:: RECORDS FOR THIS TASK ::
* begin *

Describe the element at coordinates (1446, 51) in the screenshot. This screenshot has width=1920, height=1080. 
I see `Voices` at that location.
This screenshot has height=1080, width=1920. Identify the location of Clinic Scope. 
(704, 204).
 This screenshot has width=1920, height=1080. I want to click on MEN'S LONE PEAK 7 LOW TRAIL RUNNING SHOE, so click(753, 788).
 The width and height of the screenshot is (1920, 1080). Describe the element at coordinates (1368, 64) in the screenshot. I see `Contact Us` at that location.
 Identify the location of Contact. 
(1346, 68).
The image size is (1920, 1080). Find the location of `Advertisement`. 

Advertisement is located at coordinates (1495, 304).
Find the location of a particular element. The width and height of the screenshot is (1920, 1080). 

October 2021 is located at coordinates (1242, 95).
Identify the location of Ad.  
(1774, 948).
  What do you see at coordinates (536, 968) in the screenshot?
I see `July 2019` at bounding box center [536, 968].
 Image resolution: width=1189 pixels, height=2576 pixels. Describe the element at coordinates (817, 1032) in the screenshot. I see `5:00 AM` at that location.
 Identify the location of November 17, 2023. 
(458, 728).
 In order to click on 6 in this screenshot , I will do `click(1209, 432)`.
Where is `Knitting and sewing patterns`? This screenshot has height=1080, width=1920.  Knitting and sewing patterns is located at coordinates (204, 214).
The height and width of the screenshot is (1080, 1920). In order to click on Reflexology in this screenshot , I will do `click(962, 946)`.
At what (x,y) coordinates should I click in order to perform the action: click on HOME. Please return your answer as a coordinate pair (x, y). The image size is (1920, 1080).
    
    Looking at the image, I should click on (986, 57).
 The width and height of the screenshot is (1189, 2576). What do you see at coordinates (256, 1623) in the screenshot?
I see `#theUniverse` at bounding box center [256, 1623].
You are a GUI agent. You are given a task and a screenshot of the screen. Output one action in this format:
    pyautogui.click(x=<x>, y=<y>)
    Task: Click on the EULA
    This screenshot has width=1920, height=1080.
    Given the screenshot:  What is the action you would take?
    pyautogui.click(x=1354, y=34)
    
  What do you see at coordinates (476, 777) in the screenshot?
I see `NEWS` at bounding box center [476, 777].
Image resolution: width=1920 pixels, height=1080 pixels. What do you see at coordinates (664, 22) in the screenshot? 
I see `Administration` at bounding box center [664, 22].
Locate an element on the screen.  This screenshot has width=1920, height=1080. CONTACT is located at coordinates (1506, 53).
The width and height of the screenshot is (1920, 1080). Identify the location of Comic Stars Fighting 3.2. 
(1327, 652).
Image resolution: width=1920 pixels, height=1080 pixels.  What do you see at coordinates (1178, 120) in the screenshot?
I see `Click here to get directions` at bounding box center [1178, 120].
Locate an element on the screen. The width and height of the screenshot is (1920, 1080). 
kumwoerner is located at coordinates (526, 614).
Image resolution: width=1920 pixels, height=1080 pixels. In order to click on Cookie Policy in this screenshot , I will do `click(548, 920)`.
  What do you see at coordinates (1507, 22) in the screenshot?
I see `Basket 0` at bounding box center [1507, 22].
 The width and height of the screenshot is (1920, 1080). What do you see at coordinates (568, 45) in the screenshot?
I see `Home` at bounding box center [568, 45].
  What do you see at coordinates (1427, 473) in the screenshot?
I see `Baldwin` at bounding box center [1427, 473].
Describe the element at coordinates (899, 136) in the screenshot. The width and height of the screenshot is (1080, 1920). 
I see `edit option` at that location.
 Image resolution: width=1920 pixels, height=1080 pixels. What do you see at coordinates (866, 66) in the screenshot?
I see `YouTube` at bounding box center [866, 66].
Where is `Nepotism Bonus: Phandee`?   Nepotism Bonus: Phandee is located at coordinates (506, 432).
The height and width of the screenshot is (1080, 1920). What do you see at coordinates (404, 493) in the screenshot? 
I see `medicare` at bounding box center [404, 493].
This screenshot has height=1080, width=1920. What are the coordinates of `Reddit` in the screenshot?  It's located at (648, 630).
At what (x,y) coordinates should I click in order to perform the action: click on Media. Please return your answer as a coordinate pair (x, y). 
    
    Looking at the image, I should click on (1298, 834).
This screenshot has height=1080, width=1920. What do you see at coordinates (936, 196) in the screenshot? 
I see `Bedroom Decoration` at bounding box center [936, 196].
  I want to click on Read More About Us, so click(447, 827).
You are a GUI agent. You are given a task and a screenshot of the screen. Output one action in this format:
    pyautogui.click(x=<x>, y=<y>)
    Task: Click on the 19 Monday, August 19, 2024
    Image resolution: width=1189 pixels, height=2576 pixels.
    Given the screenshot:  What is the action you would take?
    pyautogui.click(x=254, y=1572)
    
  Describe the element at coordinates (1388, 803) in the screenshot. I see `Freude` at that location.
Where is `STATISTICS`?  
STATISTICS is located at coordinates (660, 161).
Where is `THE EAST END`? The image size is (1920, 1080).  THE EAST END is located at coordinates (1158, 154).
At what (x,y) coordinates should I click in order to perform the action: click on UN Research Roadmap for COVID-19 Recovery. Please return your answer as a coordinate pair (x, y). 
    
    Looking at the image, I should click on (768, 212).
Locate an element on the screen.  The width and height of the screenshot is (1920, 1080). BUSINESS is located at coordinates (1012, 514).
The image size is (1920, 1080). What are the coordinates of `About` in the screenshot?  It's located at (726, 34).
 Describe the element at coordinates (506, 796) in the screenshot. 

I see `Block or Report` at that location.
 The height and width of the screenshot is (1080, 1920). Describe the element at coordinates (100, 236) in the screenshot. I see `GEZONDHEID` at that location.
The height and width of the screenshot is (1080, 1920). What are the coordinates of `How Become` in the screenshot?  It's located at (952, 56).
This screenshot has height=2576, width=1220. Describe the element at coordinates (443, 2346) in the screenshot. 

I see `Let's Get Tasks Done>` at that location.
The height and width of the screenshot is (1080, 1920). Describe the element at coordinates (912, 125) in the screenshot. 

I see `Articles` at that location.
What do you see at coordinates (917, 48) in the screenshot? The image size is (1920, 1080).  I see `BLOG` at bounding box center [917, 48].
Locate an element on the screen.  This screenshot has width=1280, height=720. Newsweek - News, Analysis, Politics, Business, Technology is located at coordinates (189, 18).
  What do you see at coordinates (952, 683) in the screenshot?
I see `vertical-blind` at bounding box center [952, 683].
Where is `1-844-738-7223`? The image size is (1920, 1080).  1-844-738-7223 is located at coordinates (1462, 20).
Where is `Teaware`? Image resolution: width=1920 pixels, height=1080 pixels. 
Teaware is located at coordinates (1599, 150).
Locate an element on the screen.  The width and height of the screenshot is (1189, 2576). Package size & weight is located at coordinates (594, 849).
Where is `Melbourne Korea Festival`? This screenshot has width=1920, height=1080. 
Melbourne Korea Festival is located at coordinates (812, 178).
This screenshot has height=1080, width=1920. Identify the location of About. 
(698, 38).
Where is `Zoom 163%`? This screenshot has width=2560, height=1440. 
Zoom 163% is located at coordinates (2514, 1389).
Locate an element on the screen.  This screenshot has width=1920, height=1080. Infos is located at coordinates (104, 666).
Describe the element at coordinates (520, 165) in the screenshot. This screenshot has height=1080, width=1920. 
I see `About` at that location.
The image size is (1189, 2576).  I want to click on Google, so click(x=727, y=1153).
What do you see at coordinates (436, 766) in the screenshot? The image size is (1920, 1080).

* end *

:: DO THIS ::
Tally the lines in the listing above that contain the string "Melbourne" and give only that number.

:: ANSWER TO THIS PROBLEM ::
2